> **Task instructions**
• 1. How would you render this sentence from the piece on the Triple H and Brock Lesnar feud in Spanish: "Eight months later, Hunter returned, only to now tease us again with retirement."
• 2. Can you reproduce the piece on the Triple H and Brock Lesnar feud from "With mere weeks" to "no apparent reason."?

> **Passage for review**
━━━━━━━━━━━━━━━━━━━━

The Triple H vs. Brock Lesnar feud has still yet to answer one very important question: What’s the point in retiring the man that wrestles twice a year?
With mere weeks before WrestleMania 29, WWE announced that Triple H's in-ring career would be on the line to help spice up this leftover feud.
No! Nooooooooo! Not Triple H! He’s my favorite COO who happens to wrestle once every six months or so. Will Vickie Guererro, Vince McMahon or Booker T put their in-ring careers on the line next?
When is the last time we've seen such an unnecessary stipulation added to a WrestleMania match?
On Monday's Raw, it was the first time for Hunter to speak publicly about his possible retirement. Too bad that he didn't seem very concerned about it.
Sure, Heyman and Lesnar pulled a fast one on him, but lucky for Hunter he has a pretty solid fallback plan. He also still had the time to kick one of the best young heels in the company in the balls (wait, isn't Hunter supposed to be a face?) for no apparent reason.
What makes all of this worse is that after SummerSlam, Triple H already teased us with a retirement. He gave a lengthy speech where he questioned aloud if we’d ever see him again. He took up 15 minutes of TV time, and in the end, he didn’t have an answer.
He just went away. His actions, in essence, spoke louder than words.
Eight months later, Hunter returned, only to now tease us again with retirement. This time it's for real... I guess.
Brett Favre may have pulled the same shtick a few times, but he at least played an entire season every year before shining the spotlight at himself, begging us to beg him not to go.

━━━━━━━━━━━━━━━━━━━━

(Records from a dataset)
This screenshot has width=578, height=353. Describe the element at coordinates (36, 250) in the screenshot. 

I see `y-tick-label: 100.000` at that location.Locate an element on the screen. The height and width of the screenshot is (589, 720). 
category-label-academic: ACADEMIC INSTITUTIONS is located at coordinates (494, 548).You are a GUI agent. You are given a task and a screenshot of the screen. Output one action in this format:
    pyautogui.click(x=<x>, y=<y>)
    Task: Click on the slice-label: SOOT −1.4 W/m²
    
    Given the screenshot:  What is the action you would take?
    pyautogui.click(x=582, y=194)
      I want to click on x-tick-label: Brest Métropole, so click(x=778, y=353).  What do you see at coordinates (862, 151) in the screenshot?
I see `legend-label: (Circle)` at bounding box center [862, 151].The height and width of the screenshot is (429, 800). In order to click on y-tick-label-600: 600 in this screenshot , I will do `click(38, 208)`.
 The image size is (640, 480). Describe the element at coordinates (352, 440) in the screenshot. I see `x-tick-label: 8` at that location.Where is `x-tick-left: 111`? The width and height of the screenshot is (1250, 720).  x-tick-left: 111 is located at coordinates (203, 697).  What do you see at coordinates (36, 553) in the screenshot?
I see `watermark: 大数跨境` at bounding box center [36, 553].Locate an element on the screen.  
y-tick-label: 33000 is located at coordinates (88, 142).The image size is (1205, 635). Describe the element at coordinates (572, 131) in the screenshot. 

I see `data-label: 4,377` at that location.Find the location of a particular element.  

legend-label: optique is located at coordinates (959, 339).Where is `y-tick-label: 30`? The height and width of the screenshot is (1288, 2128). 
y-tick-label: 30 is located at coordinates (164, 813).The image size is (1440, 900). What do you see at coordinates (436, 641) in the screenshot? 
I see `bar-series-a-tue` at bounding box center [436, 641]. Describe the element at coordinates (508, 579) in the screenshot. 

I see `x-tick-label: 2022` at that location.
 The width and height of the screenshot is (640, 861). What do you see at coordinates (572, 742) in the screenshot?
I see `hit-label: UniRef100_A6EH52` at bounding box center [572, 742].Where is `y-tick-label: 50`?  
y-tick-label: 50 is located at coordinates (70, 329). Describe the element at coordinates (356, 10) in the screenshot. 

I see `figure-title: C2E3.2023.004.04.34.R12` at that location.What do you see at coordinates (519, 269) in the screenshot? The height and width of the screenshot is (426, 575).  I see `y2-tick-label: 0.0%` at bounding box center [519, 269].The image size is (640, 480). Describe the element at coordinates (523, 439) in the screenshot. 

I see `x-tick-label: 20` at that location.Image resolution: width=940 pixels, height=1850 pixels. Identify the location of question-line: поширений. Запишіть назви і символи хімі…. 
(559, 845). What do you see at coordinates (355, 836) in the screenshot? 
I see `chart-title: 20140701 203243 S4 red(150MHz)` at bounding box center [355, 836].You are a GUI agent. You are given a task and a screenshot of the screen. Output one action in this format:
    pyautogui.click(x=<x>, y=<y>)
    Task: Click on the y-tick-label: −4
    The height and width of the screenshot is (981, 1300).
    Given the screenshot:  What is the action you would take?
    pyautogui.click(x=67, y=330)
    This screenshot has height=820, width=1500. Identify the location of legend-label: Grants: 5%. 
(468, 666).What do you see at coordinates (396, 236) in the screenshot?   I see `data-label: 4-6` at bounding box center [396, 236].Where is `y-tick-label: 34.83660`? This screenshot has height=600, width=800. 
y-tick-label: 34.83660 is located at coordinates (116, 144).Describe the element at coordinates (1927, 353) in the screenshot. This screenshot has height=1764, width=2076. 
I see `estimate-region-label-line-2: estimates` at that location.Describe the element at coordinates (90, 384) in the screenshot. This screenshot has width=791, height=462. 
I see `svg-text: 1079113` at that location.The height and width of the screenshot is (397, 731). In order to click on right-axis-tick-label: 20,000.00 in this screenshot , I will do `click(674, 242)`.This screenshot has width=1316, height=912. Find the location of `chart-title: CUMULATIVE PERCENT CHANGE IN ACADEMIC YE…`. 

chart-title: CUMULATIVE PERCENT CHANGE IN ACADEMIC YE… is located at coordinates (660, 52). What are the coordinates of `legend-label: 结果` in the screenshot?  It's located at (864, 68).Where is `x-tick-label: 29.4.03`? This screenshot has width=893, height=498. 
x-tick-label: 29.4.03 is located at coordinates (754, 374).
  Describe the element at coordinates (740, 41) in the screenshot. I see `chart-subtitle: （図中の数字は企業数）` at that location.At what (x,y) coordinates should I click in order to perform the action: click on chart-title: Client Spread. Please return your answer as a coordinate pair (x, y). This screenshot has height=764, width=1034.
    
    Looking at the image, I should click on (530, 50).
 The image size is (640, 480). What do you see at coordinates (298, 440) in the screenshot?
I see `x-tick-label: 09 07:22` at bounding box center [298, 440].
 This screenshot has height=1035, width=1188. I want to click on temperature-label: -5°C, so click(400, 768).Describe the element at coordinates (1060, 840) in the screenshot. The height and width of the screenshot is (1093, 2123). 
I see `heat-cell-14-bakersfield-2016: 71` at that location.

━━━━━━━━━━━━━━━━━━━━

> **Answers for the tasks**
• 1. Ocho meses después, Hunter regresó, solo para volver a insinuarnos ahora su retiro.

• 2.
With mere weeks before WrestleMania 29, WWE announced that Triple H's in-ring career would be on the line to help spice up this leftover feud.
No! Nooooooooo! Not Triple H! He’s my favorite COO who happens to wrestle once every six months or so. Will Vickie Guererro, Vince McMahon or Booker T put their in-ring careers on the line next?
When is the last time we've seen such an unnecessary stipulation added to a WrestleMania match?
On Monday's Raw, it was the first time for Hunter to speak publicly about his possible retirement. Too bad that he didn't seem very concerned about it.
Sure, Heyman and Lesnar pulled a fast one on him, but lucky for Hunter he has a pretty solid fallback plan. He also still had the time to kick one of the best young heels in the company in the balls (wait, isn't Hunter supposed to be a face?) for no apparent reason.